(Travail à faire):
(1) Recopiez le passage du texte sur Ney aux Quatre-Bras qui s'ouvre sur les mots contenant « Voulait-on qu’avec ses » et se clôt sur « les armées coalisées. », en remplaçant « Ney » par « le maréchal Ney ».
(2) Veuillez indiquer, d'après le texte sur Ney aux Quatre-Bras, combien d'hommes Ney avait postés en rase campagne autour des Quatre-Bras.

(Extrait source):
╭──

Voulait-on qu’avec ses vingt mille hommes postés en rase campagne autour des Quatre-Bras, Ney détruisît en détail d’abord le corps du prince d’Orange, puis la division de Picton, puis le corps du prince de Brunswick, puis la division Cook, en un mot tout le corps de bataille du duc de Wellington, pour se rabattre sur l’armée de Blücher et la détruire à son tour ? Il y a des historiens qui sont allés jusque-là, et c’est le plus grand nombre. D’autres ont reproché même à Ney de ne s’être pas emparé avec un de ses escadrons du duc de Wellington, du prince d’Orange et du général Perponcher. Mieux vaudrait reprocher à ce maréchal de n’avoir pas tenu à lui seul la campagne contre les armées coalisées.

╰──

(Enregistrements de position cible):

╭──

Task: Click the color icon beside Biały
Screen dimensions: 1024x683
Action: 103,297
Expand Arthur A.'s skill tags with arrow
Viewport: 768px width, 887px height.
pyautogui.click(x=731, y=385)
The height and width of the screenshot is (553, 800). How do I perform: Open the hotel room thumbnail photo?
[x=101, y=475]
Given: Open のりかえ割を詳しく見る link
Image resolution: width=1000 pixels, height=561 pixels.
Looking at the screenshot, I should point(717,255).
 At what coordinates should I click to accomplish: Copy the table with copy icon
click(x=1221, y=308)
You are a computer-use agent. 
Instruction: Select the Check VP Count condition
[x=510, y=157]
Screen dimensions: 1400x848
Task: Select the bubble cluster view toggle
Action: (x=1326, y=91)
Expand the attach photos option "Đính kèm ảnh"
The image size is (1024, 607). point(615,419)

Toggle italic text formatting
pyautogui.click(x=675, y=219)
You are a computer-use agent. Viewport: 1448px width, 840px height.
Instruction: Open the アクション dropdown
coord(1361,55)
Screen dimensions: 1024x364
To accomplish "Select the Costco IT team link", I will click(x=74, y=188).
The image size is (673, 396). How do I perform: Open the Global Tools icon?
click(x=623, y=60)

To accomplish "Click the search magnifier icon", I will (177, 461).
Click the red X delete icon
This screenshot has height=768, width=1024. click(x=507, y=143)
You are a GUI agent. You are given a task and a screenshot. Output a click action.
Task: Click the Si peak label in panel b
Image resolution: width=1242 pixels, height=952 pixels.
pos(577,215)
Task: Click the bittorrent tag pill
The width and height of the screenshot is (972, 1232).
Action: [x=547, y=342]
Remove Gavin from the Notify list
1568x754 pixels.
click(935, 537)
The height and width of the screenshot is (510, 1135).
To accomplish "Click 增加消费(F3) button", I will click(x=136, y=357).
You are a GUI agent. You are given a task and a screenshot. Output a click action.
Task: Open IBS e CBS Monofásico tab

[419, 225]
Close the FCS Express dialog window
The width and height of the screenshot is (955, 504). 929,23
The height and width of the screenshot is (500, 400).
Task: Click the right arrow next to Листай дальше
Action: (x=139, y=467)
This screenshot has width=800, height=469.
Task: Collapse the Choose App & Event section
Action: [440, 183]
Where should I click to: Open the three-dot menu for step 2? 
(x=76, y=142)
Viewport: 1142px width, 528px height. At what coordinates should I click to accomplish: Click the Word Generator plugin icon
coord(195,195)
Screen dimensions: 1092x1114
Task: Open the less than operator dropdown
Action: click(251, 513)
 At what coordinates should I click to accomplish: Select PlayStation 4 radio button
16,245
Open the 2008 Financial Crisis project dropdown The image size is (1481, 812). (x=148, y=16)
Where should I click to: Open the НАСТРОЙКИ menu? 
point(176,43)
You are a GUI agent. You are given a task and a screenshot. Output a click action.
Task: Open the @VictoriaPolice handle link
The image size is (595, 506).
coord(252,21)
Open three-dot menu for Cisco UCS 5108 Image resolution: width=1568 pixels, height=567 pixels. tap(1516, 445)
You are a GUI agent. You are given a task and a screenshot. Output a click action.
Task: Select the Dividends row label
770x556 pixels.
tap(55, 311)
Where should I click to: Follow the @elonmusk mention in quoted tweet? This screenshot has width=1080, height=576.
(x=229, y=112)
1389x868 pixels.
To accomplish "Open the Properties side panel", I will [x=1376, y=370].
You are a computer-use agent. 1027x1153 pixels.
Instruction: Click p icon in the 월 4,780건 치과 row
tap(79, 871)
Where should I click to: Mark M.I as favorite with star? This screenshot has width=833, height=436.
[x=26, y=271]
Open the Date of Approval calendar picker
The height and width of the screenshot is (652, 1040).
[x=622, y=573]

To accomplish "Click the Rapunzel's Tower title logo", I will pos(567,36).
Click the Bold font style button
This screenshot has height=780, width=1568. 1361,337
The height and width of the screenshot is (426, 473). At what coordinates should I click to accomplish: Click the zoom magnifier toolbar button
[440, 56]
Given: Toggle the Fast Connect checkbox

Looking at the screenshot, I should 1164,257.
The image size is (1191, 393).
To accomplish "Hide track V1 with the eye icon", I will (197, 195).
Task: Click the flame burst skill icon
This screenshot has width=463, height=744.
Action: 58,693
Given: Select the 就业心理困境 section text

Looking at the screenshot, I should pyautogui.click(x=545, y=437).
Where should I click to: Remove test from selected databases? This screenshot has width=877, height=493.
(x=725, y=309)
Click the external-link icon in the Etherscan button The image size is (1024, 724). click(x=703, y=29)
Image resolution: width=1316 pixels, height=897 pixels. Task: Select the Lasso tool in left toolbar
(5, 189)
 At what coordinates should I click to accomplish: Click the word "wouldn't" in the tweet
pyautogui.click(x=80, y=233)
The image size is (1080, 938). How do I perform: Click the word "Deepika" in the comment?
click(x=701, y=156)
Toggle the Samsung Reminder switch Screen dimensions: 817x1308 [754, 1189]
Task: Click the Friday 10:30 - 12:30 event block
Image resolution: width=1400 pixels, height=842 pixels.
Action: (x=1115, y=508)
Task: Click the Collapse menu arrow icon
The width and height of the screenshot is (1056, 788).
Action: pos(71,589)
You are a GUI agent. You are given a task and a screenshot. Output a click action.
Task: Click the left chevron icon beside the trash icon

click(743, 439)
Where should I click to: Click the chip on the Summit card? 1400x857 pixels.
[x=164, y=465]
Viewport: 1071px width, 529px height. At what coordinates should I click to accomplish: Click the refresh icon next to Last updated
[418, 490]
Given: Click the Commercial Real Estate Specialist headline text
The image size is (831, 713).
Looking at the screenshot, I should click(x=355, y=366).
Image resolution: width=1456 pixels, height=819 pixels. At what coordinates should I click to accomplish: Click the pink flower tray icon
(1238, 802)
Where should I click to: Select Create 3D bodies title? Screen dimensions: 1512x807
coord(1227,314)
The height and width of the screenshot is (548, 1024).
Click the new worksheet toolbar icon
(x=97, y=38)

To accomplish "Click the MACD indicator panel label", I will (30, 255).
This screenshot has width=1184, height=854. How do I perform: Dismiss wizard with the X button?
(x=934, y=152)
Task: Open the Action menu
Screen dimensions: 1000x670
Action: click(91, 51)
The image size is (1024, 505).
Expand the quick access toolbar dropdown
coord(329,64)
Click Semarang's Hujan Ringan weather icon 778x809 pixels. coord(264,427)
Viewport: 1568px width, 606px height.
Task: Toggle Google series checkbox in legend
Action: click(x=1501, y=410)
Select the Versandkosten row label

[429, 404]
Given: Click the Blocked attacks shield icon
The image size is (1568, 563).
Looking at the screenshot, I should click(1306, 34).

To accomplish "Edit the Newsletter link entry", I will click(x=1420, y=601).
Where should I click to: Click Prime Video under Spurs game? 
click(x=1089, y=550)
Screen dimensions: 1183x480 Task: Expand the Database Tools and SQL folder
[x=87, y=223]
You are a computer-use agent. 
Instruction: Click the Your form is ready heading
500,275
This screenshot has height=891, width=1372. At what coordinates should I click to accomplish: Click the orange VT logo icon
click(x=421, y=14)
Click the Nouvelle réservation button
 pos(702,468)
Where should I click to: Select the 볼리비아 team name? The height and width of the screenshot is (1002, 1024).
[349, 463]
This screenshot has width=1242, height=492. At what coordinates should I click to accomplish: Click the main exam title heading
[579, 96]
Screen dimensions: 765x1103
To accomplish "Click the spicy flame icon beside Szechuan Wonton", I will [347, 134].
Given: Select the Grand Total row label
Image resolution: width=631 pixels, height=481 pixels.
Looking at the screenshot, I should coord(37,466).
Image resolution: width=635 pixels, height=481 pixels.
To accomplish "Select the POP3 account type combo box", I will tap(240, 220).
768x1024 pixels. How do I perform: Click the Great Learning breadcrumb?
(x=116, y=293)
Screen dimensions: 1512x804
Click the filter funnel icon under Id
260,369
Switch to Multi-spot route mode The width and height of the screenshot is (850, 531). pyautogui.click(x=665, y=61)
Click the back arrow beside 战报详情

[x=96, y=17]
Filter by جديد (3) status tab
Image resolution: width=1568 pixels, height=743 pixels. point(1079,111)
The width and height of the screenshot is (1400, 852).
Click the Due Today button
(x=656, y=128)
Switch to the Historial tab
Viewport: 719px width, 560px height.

╰──

(Réponses aux consignes):
(1)
Voulait-on qu’avec ses vingt mille hommes postés en rase campagne autour des Quatre-Bras, le maréchal Ney détruisît en détail d’abord le corps du prince d’Orange, puis la division de Picton, puis le corps du prince de Brunswick, puis la division Cook, en un mot tout le corps de bataille du duc de Wellington, pour se rabattre sur l’armée de Blücher et la détruire à son tour ? Il y a des historiens qui sont allés jusque-là, et c’est le plus grand nombre. D’autres ont reproché même à le maréchal Ney de ne s’être pas emparé avec un de ses escadrons du duc de Wellington, du prince d’Orange et du général Perponcher. Mieux vaudrait reprocher à ce maréchal de n’avoir pas tenu à lui seul la campagne contre les armées coalisées.

(2) Vingt mille hommes.